Justice of the Constitutional Court of Korea
- In office 15 September 1988 – 17 December 1993
- Preceded by: position established
- Succeeded by: Lee Jae-hwa [ko]

Personal details
- Born: 10 October 1935 Keijō, Korea, Japan
- Died: 9 November 2024 (aged 89) Seoul, South Korea
- Education: Seoul National University
- Occupation: Lawyer Judge

= Lee Shi-yoon =

South Korean lawyer and judge (1935–2024)

Lee Shi-yoon (이시윤; 10 October 1935 – 9 November 2024) was a South Korean lawyer and judge. He served as a justice of the Constitutional Court from 1988 to 1993.

==Life and career==
Lee was born in Keijō (modern-day Seoul) in 1935. He graduated from Seoul High School and the Seoul National University School of Law.

In 1988, Lee was appointed as a justice of the newly created Constitutional Court of Korea. Lee studied the German system of constitutional adjudication of the German Federal Constitutional Court and wrote a series of articles called "Personal Views on Constitutional Justice".

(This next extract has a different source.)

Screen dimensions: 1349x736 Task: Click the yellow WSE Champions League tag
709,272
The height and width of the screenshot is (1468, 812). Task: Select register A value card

Lee died at Severance Hospital on November 9, 2024, at the age of 89.

== Brief history ==

- Born in Seoul on October 10, 1935
- He graduated from the Faculty of Law, Seoul National University, in 1958 and passed the military service examination.
- Lecturer at Seoul National University Faculty of Law, Graduate School of Law 1962,Seoul National University, Kookmin University, Kukje University, and Ewha Womans University
- Seoul District Court Judge 1962.
- Seoul Civil Court Judge, 1963
- Assistant Professor, Seoul National University School of Law and Graduate School of Judicial Studies, 1964
- Acting Seoul High Court Judge 1970
- Seoul High Court Judge 1973
- Research Judge of the Supreme Court in 1974
- 1975 Chief Justice of the Seoul Civil District Court and Professor at the Judicial Research and Training Institute
- Chief Justice of the Gwangju High Court, 1981
- Chief Justice of the Seoul High Court, 1982
- Chief Judge of Chuncheon District Court in 1987
- Chief Judge of the Suwon District Court and Permanent Judge of the Constitutional Court in 1988
- 16th Chairman of the Audit and Inspection Board in 1993
- He opened a law firm in 1998 and became a professor at Myongji University.
- President of the Civil Law Society in 1998
- Chairman of the Special Committee for the Review of the Civil code, Ministry of Justice, 1999
- Professor, Faculty of Law, Kyung Hee University, 2000
- 2006 Consultant Attorney at Deryon Law Firm.